FIG. 1 is a block diagram showing a command register which is a first embodiment of the present invention, FIG. 2 is a timing diagram showing its operation, and FIG. 3 is a block showing a command register which is a second embodiment of the present invention. FIGS. 4A and 4B are timing charts showing the problems of the first embodiment, FIG. 5 is a timing chart showing the effects of the second embodiment, and FIG. 6 is a conventional command register. The block diagram shown in FIG. 7 is a timing chart showing the operation. In the figure, 1a to 1c are combinational circuits, 3a to 3c are flip-flops, 4 is a synchronizing signal delay circuit, 5 is a latch, and 6 and 7 are delay circuits.
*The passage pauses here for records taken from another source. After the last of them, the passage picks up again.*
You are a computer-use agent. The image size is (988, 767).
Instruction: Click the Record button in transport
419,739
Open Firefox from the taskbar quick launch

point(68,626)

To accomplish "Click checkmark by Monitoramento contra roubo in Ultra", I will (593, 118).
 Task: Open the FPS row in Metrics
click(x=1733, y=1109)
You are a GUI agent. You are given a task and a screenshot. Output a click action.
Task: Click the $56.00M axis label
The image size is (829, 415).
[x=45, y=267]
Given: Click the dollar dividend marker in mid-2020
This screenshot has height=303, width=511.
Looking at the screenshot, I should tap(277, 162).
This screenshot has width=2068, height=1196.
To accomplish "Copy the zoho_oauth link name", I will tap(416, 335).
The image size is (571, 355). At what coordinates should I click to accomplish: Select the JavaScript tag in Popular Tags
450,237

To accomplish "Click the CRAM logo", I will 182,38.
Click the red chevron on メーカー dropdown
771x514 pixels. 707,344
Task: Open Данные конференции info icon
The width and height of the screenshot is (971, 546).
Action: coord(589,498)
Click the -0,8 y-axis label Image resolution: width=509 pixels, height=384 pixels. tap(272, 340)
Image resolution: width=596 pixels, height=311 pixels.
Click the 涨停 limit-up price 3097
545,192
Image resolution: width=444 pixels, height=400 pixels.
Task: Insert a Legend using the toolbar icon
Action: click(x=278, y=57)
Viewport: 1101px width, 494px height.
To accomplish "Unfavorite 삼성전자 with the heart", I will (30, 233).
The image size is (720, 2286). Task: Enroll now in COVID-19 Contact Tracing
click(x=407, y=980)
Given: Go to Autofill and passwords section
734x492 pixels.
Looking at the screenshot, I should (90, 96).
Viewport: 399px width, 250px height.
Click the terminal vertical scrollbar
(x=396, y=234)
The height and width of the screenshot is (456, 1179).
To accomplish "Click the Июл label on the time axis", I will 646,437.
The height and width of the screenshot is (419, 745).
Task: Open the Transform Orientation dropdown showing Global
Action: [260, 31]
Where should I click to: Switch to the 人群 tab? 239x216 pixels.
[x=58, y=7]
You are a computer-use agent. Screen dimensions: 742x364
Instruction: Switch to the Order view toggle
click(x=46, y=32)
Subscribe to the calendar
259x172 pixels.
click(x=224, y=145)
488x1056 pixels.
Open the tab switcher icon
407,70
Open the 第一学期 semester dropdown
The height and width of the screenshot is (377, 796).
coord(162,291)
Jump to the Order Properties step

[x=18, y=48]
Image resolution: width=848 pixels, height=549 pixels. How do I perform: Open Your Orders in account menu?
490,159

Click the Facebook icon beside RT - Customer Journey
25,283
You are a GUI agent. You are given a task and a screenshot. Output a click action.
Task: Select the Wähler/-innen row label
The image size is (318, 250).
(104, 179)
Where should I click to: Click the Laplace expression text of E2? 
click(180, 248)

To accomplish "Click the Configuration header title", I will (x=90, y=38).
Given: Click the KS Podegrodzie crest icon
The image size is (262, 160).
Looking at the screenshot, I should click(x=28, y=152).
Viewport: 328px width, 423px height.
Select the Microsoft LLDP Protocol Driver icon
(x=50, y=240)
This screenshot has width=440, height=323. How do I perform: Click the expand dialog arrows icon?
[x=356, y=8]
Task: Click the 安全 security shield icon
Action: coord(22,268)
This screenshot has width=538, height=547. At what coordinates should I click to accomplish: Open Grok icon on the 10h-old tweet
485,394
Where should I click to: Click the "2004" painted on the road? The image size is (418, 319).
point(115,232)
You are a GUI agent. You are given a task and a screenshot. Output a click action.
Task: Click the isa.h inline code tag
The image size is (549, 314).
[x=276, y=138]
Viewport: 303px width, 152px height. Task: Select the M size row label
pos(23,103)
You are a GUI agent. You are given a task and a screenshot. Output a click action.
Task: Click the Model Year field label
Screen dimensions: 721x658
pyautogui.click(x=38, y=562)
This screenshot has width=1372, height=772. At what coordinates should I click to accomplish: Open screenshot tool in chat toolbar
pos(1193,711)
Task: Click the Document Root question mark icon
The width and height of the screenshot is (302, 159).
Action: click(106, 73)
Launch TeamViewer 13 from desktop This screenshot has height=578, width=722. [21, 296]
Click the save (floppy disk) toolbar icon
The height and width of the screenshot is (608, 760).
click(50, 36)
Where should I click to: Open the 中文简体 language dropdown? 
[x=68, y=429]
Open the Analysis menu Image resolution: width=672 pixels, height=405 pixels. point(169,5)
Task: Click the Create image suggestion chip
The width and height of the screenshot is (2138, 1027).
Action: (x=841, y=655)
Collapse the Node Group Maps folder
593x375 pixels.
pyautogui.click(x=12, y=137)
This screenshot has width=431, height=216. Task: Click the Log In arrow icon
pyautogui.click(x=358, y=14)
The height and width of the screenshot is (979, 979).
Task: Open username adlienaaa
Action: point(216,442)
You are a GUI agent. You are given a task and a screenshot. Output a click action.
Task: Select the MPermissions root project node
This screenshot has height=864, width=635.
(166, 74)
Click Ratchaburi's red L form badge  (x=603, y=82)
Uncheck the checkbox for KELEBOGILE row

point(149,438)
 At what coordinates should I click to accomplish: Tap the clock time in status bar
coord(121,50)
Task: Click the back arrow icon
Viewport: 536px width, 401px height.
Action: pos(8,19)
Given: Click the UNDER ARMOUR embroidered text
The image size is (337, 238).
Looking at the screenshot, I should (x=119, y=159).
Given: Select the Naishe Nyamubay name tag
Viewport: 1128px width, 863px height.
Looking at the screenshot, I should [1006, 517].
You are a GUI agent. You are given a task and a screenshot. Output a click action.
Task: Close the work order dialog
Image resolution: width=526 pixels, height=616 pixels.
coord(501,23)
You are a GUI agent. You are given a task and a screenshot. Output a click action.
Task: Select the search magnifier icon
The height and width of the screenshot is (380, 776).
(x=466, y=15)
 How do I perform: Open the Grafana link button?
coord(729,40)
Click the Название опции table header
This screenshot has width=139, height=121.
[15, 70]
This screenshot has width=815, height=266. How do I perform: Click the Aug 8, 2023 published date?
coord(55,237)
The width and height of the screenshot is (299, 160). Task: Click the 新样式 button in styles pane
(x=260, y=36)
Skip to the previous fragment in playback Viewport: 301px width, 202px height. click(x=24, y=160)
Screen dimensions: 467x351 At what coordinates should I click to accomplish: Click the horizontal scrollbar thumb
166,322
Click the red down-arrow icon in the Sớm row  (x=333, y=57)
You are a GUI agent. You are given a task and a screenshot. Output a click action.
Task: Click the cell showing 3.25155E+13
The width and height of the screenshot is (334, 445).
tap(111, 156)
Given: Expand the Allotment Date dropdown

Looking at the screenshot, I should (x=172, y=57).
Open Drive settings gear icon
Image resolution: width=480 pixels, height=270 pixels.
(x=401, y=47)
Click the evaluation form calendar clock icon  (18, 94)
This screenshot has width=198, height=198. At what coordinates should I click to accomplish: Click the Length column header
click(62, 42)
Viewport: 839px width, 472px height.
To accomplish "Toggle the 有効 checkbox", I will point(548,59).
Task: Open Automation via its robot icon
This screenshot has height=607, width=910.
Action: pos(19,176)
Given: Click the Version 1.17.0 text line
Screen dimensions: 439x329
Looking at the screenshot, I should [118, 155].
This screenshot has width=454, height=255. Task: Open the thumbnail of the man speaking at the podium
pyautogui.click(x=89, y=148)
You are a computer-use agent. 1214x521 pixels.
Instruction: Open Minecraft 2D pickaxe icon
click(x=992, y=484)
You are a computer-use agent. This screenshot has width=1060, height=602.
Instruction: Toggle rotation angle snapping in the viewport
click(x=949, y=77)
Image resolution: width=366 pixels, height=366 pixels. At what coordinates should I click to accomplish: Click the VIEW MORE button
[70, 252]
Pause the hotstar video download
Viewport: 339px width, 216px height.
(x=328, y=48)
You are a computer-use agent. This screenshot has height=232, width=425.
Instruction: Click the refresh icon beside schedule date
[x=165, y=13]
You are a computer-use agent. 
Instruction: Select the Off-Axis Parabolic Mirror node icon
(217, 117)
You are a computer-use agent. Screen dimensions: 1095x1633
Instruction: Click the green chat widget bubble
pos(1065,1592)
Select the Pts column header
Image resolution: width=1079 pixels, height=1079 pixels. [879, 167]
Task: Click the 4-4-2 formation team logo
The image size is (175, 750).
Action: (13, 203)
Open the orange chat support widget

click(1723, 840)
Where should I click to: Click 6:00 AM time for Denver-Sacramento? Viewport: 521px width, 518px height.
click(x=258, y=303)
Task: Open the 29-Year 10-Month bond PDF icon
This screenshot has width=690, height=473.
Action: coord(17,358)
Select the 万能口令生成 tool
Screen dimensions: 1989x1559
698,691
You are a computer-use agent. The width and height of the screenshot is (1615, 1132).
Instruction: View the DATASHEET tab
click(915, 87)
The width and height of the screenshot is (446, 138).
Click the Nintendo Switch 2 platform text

In the drawings, the same reference numerals indicate the same or corresponding parts.

Claims (1)

(57) [Claims] 1. A semiconductor memory device for storing a plurality of logical operation results obtained by fetching input data and a synchronization signal indicating a timing of a definite period of the input data and performing a plurality of types of logical operations on the input data. A first storage unit that stores the input data as latch data during a fixed period of the input data based on the timing of the synchronization signal, and is provided in parallel to the first storage unit. The first
A plurality of combination circuits that logically operate the latched data of the storage means and output the plurality of logical operation results, a delay circuit that delays the synchronization signal for a predetermined period and outputs a delayed synchronization signal, and the plurality of combinations A semiconductor memory device comprising: a plurality of second storage means provided corresponding to a circuit, and respectively storing the plurality of logical operation results at a timing based on the delay synchronization signal.